The author of Instructables under the nickname ShaneCunningham proposes to implement a capacitive relay on Arduino programmatically. Of the additional parts, only capacitive sensors and resistors themselves will be required. No external hardware generators. In software homemade involved this and this third-party developments.
Capacitive sensors - two-layer, three-pin. The master makes them do it yourself. A cardboard square with a side of 300 mm is pasted over with foil - this will be the output connected to the common wire. On top of it places a cardboard square with a side of 100 mm, also glued with foil. On it, the foil layer is divided into two parts along a contour similar to an oscillogram of rectangular pulses. These will be two more conclusions.
Each of the manufactured sensors is equipped with a 1 MΩ resistor. If there is only one sensor, connect it as shown below. If there are several of them, you will have to use the Arduino conclusions - two per sensor - and take this into account in the sketch.
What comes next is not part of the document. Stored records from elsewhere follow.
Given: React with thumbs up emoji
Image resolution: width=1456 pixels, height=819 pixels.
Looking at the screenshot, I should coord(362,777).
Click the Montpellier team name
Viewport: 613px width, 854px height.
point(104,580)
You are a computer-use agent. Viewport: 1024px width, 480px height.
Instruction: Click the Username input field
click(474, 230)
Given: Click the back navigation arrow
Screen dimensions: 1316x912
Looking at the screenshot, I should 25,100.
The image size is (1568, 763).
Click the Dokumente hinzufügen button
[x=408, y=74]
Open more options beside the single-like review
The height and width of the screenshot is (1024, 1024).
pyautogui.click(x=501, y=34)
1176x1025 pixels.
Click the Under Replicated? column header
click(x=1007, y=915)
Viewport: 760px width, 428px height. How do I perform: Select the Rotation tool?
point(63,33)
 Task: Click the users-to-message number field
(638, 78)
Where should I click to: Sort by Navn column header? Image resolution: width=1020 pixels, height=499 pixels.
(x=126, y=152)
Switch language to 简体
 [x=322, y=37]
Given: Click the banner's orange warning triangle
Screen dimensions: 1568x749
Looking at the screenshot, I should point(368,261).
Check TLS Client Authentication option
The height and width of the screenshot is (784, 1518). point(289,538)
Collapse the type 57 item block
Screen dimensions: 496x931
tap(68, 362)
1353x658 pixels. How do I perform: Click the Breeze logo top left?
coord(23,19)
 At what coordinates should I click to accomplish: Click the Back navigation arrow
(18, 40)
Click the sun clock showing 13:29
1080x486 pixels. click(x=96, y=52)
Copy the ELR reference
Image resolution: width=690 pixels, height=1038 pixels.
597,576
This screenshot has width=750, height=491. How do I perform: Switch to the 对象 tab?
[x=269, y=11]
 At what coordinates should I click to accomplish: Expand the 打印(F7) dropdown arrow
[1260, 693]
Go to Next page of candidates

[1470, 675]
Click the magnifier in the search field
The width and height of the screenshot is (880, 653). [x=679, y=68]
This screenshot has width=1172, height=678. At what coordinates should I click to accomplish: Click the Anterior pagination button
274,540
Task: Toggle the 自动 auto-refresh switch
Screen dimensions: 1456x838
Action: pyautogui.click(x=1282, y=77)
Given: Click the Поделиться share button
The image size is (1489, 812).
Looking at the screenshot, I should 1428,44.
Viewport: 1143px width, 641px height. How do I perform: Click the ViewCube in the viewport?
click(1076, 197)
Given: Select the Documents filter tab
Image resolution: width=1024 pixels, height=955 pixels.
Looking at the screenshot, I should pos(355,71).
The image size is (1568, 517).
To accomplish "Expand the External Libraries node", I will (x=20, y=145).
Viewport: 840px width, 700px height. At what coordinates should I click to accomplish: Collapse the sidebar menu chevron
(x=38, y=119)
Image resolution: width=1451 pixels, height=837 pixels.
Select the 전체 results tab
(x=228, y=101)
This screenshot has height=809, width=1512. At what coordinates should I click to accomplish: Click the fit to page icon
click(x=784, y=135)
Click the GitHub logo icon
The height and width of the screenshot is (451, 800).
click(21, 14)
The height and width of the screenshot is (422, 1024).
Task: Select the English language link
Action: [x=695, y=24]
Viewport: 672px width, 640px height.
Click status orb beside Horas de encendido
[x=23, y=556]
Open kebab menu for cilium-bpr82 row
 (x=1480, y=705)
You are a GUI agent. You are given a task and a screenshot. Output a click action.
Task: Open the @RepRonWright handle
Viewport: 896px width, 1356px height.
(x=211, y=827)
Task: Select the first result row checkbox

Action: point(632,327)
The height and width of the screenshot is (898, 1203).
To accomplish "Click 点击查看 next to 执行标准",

Here's what the wizard does:
Composes a sketch that sends data taken from the sensor via the serial interface:
///////////////////////////////////////
void loop () {
long total1 = cs_4_2.capacitiveSensor (30);
Serial.println (total1);
/////////////////////////////////////////
Code for Communicating with Processing over Serial
* /
int val1 = 0;
int val2 = 0;
int val3 = 0;
int inByte = 0;
CapacitiveSensor cs_4_2 = CapacitiveSensor (4.2); // 1M resistor between pins 4 & 2, pin 2 is sensor pin, add a wire and or foil if desired
CapacitiveSensor cs_4_6 = CapacitiveSensor (4.6); // 1M resistor between pins 4 & 6, pin 6 is sensor pin, add a wire and or foil
void setup () {
cs_4_2.set_CS_AutocaL_Millis (0xFFFFFFFF); // turn off autocalibrate on channel 1 - just as an example
cs_4_6.set_CS_AutocaL_Millis (0xFFFFFFFF);
Serial.begin (9600);
pinMode (2, INPUT);
pinMode (6, INPUT);
// pinMode (8, INPUT);
establishContact (); // send a byte to establish contact until receiver responds
void loop () {
// if we get a valid byte, read inputs:
if (Serial.available ()> 0) {
// get incoming byte:
inByte = Serial.read ();
// long start = millis ();
long total1 = cs_4_2.capacitiveSensor (30);
long total2 = cs_4_6.capacitiveSensor (30);
// long total3 = cs_4_8.capacitiveSensor (30);
// delay (10);
val1 = map (total1, 700, 2300, 0, 255); // sensor values from calibration are mapped to here - begins to detect human proximity at 700 (4 "away), hand nearly touching sensor at 2300
val2 = map (total2, 30, 175, 0, 255);
// val3 = map (total3, 0, 13000, 0, 255);
Serial.write (val1);
Serial.write (val2);
//Serial.write(val3);
//Serial.print(val1);
// delay (50);
}
void establishContact () {
while (Serial.available () <= 0) {
Serial.print ('A');
delay (300); }
The wizard organizes further analysis of the incoming information on a PC in the Processing environment.
But this is only the beginning of the experiment. In the future, you can use it to process signals from Arduino sensors - the same thing, or, if its resources are not enough, one more.